Using the line that contains "Click the Upload button" as the first line and the last line of the data as the final one, give every line in that range again exactly.

(Stored items)
= = = = = = =

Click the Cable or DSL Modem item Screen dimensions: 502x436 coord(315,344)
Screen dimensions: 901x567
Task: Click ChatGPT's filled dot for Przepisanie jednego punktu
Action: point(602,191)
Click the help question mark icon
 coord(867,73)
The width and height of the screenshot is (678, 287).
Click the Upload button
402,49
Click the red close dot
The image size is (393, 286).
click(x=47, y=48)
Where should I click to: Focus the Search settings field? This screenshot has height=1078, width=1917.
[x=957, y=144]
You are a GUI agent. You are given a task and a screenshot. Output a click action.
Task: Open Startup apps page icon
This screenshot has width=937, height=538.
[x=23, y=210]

= = = = = = =

## Answer section
Click the Upload button
402,49
Click the red close dot
The image size is (393, 286).
click(x=47, y=48)
Where should I click to: Focus the Search settings field? This screenshot has height=1078, width=1917.
[x=957, y=144]
You are a GUI agent. You are given a task and a screenshot. Output a click action.
Task: Open Startup apps page icon
This screenshot has width=937, height=538.
[x=23, y=210]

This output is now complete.